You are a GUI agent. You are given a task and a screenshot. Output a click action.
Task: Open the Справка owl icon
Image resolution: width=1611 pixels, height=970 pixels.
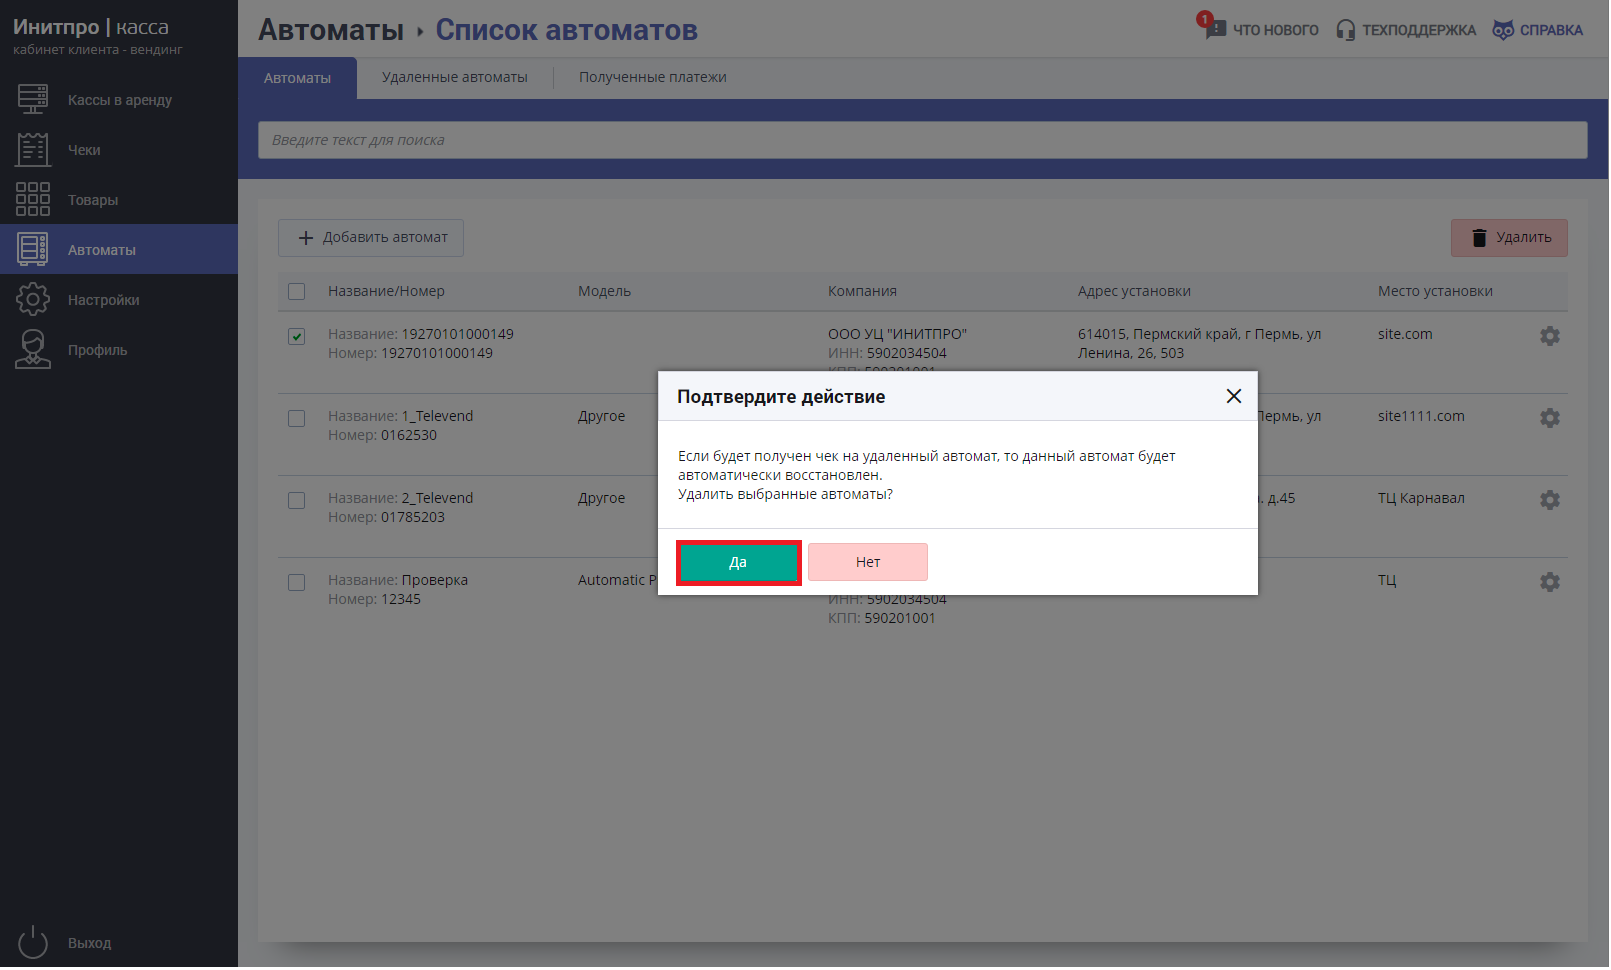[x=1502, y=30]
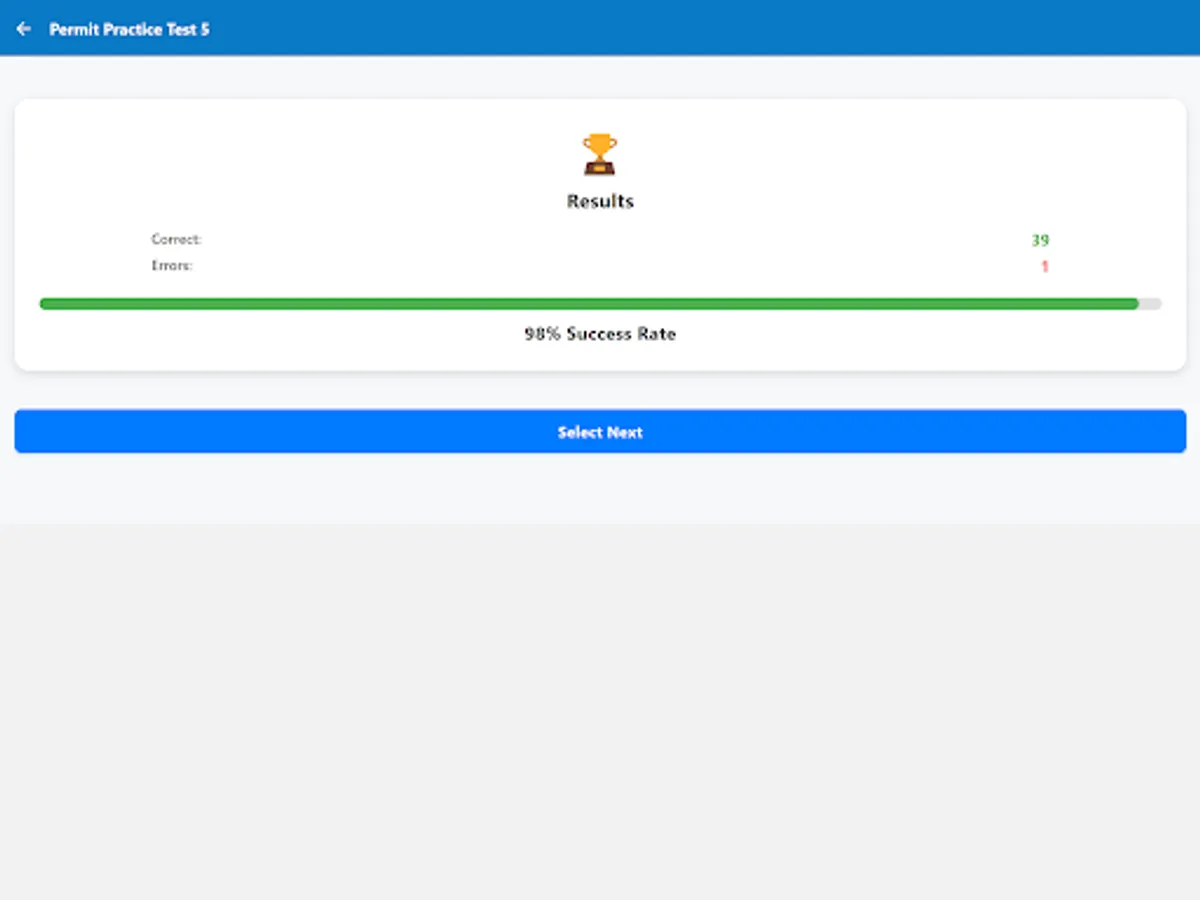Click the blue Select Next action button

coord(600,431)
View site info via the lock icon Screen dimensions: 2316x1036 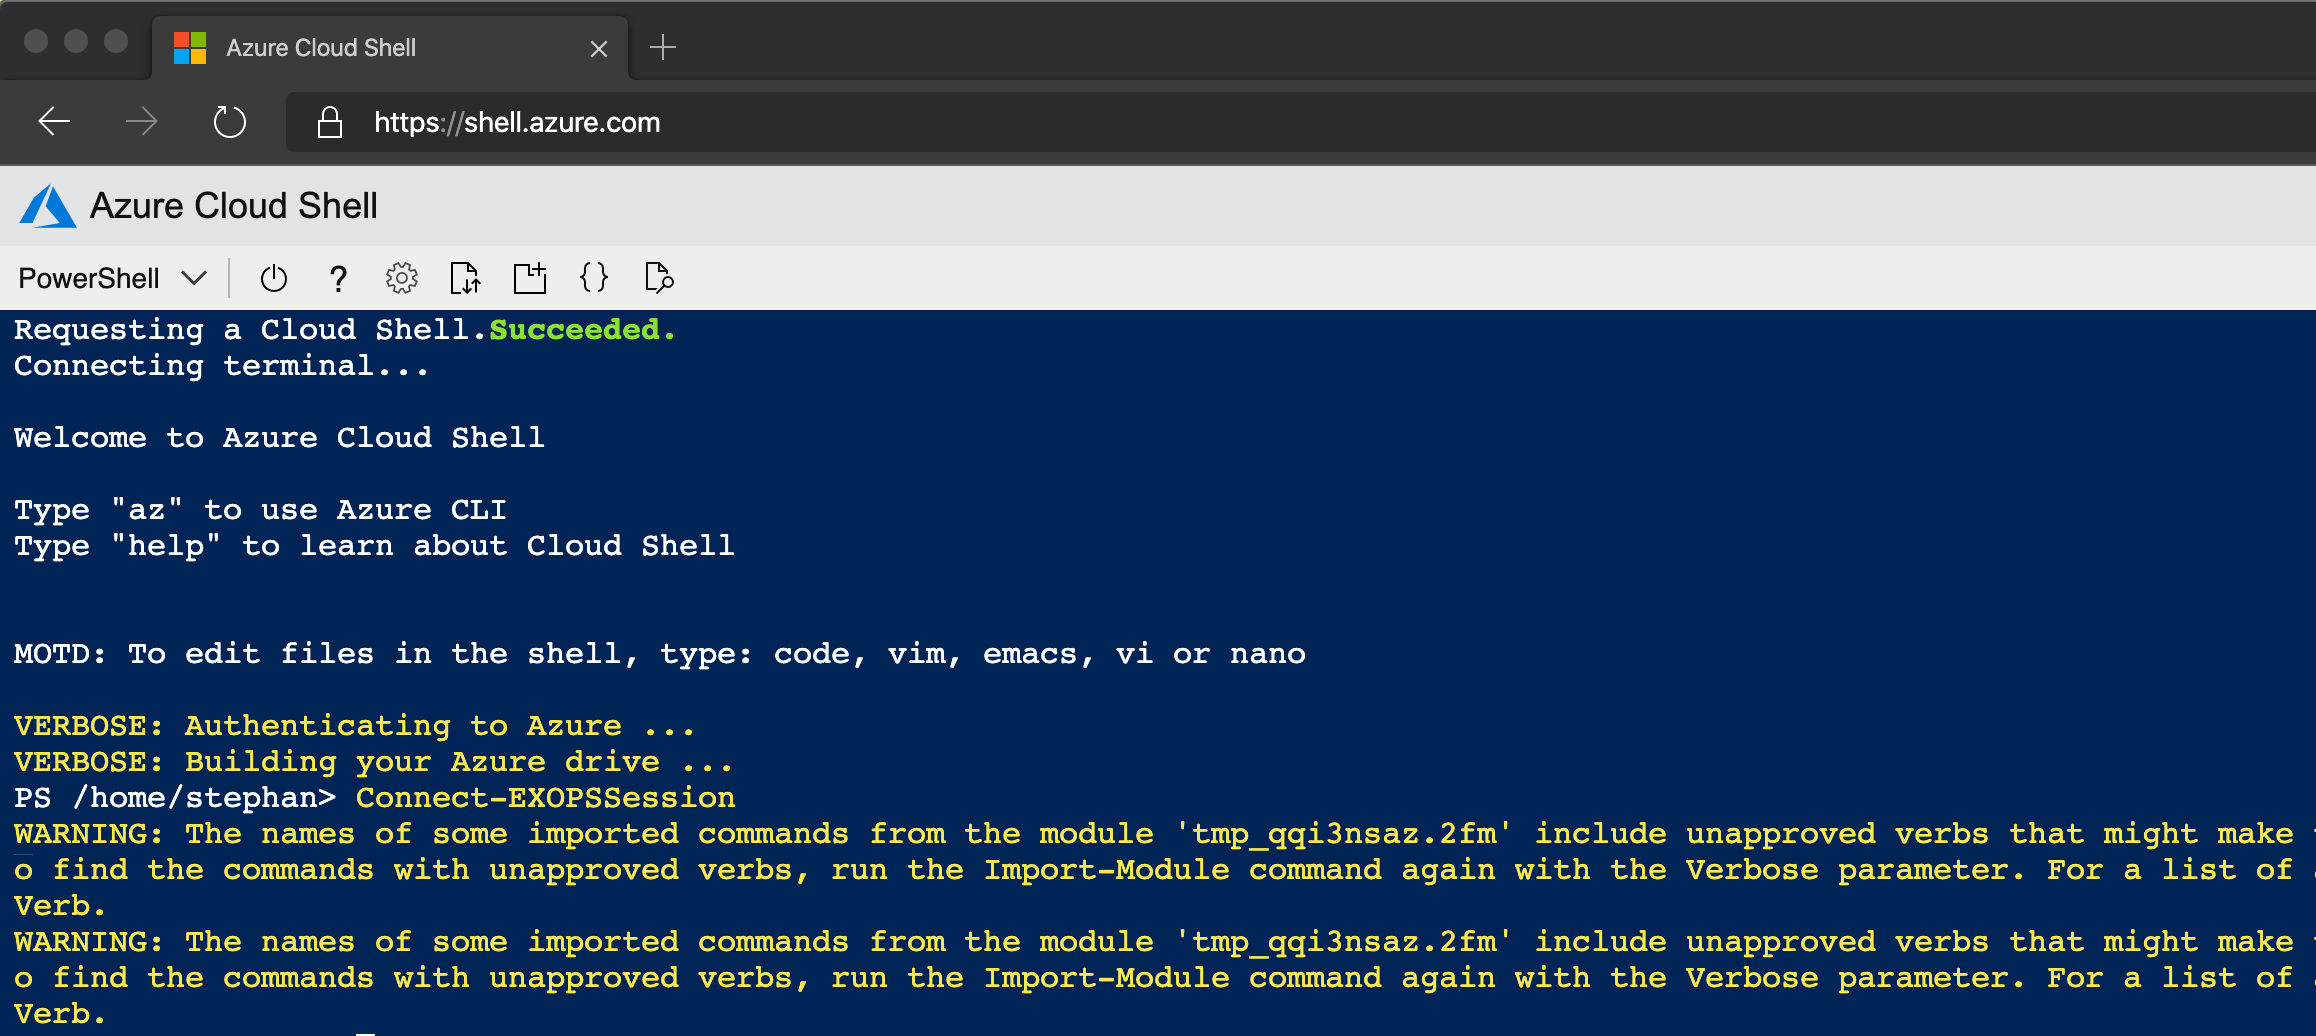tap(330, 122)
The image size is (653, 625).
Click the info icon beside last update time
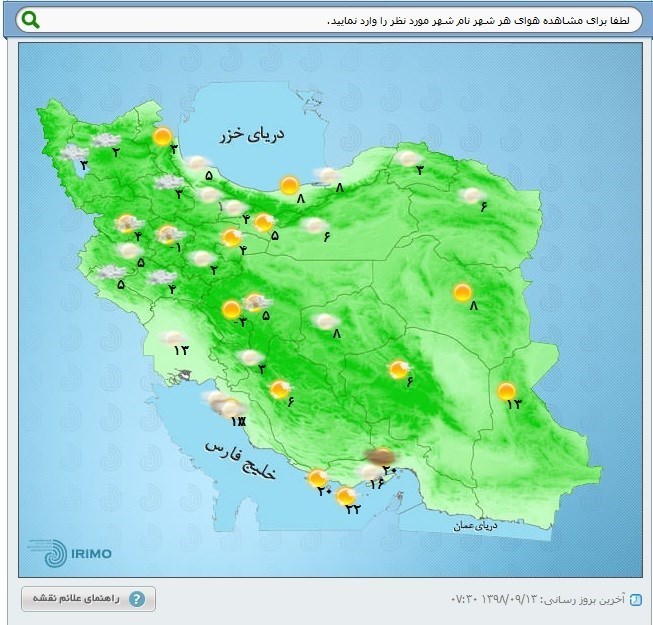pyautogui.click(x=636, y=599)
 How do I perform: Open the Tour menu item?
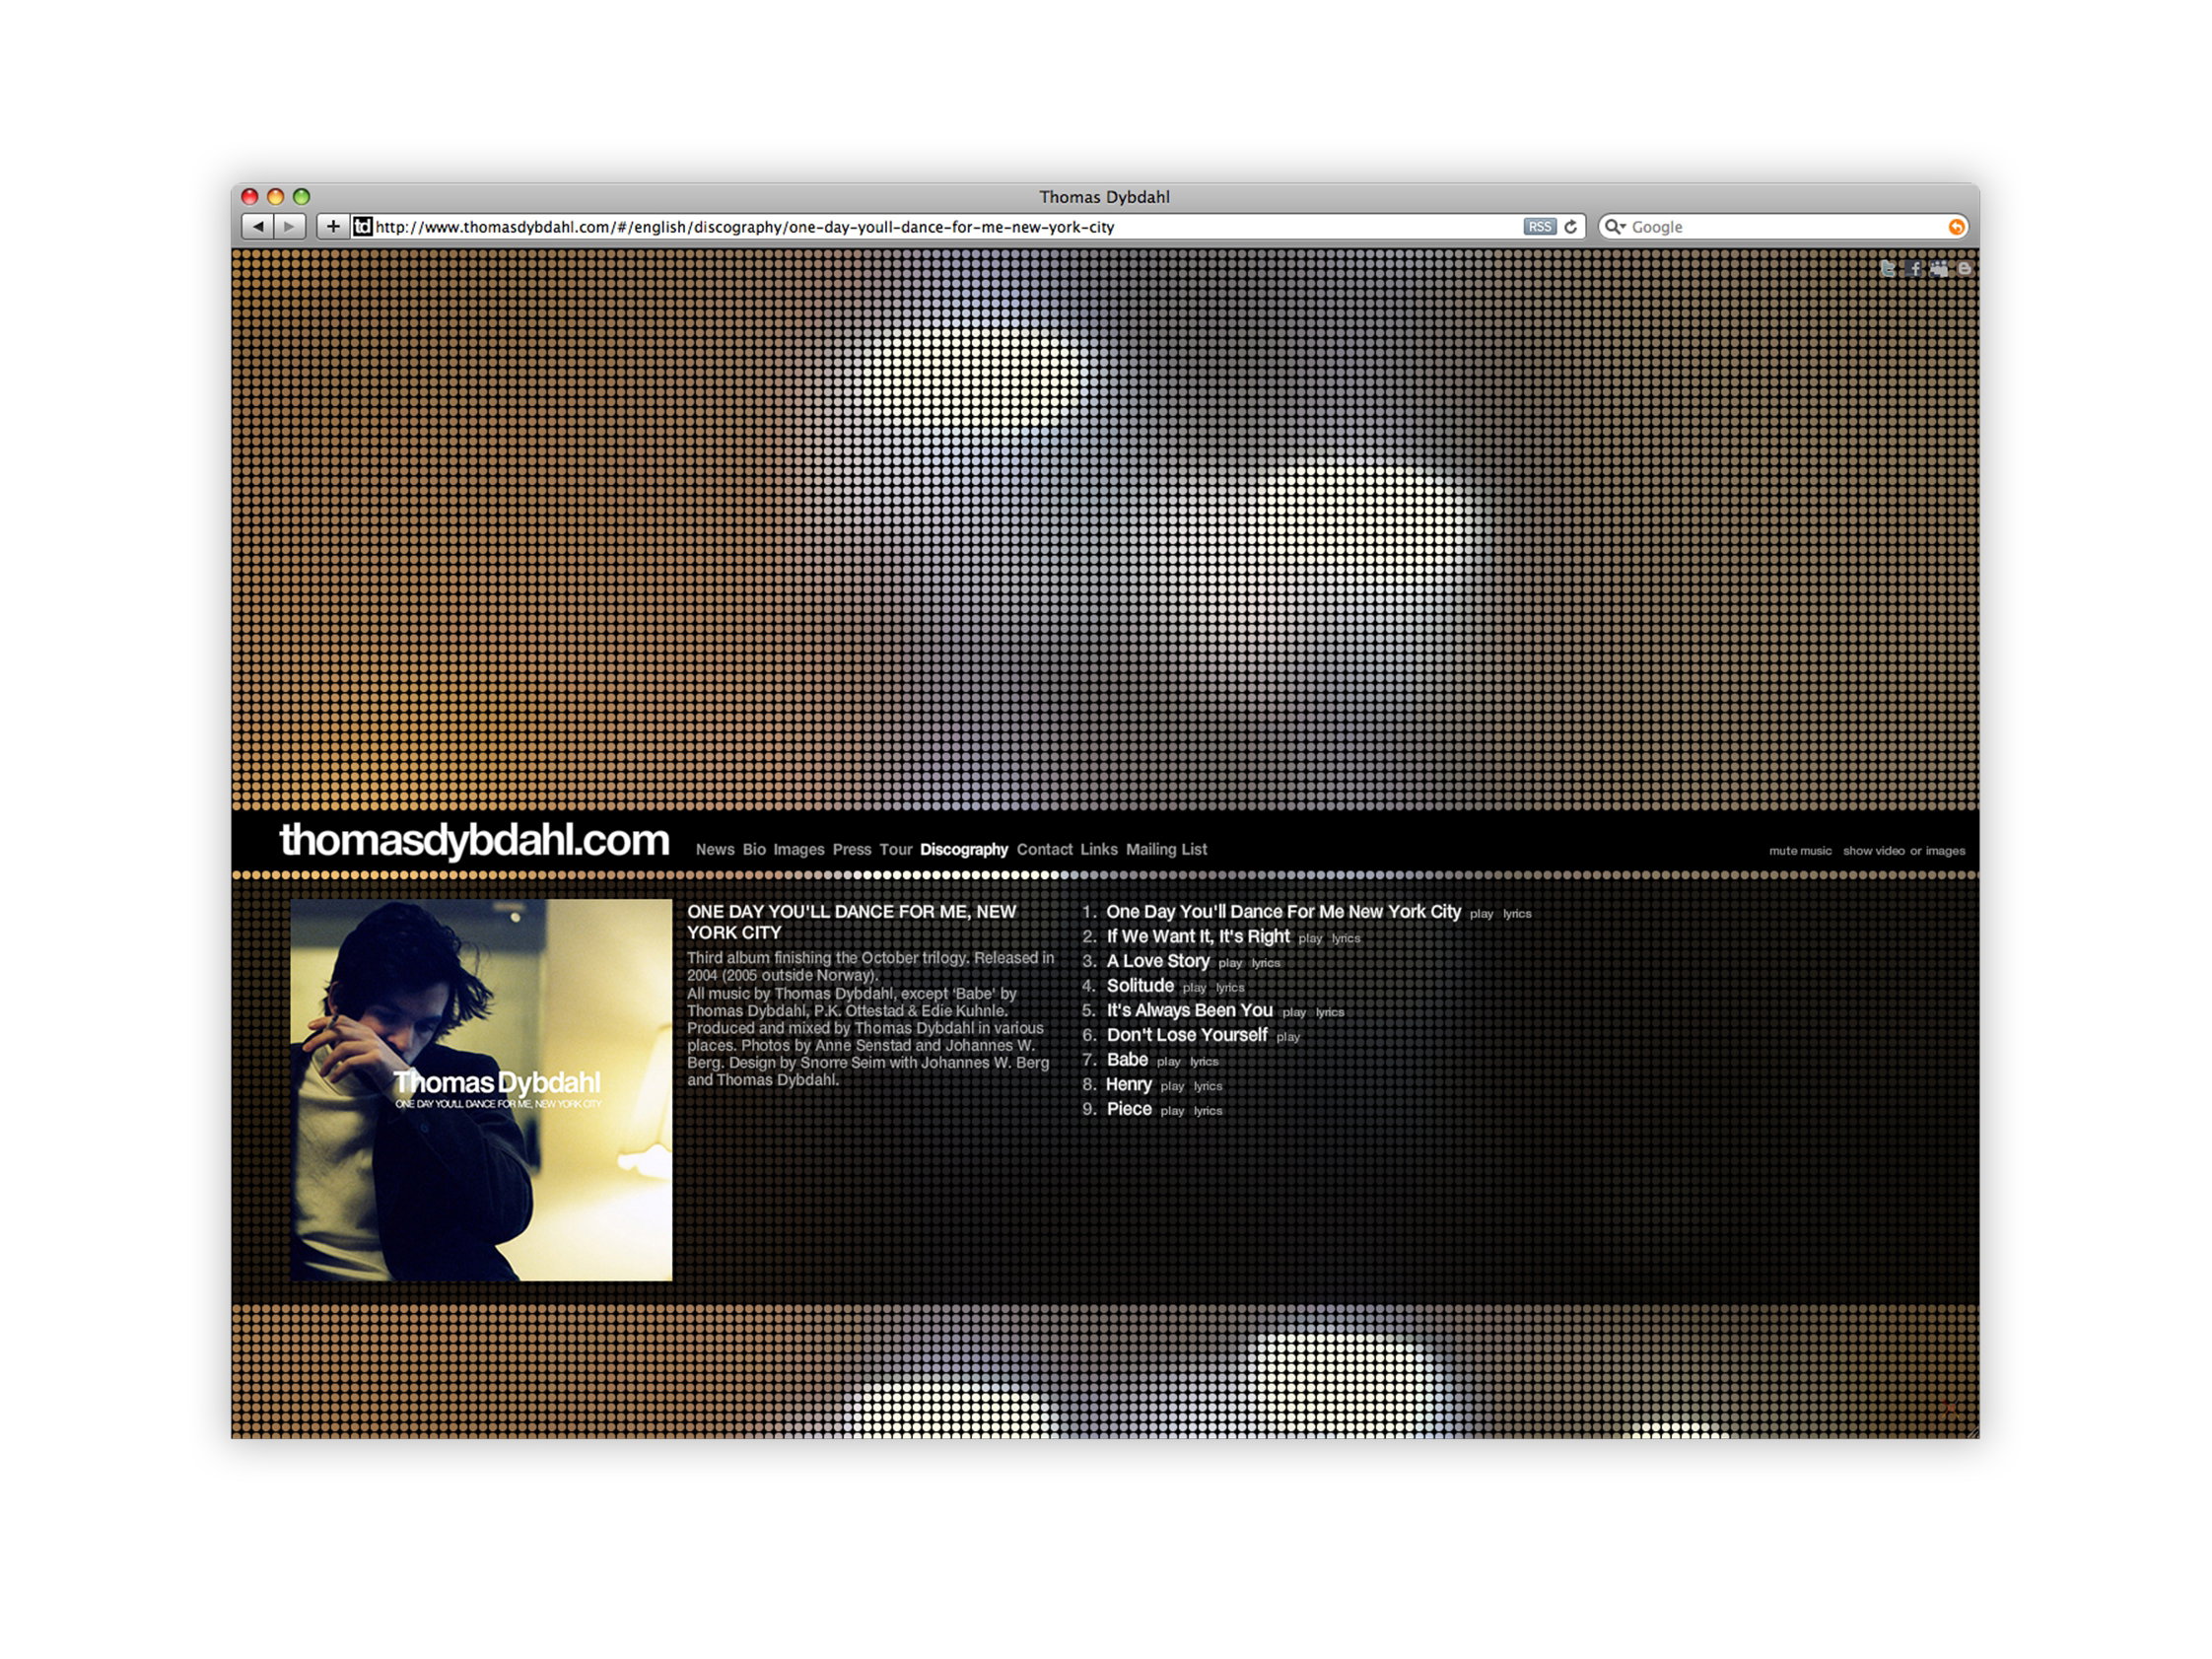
—————
For each line in the data that holds the word "Open", copy the line.

Task: Open the Справка owl icon
 How do I perform: Open the Tour menu item?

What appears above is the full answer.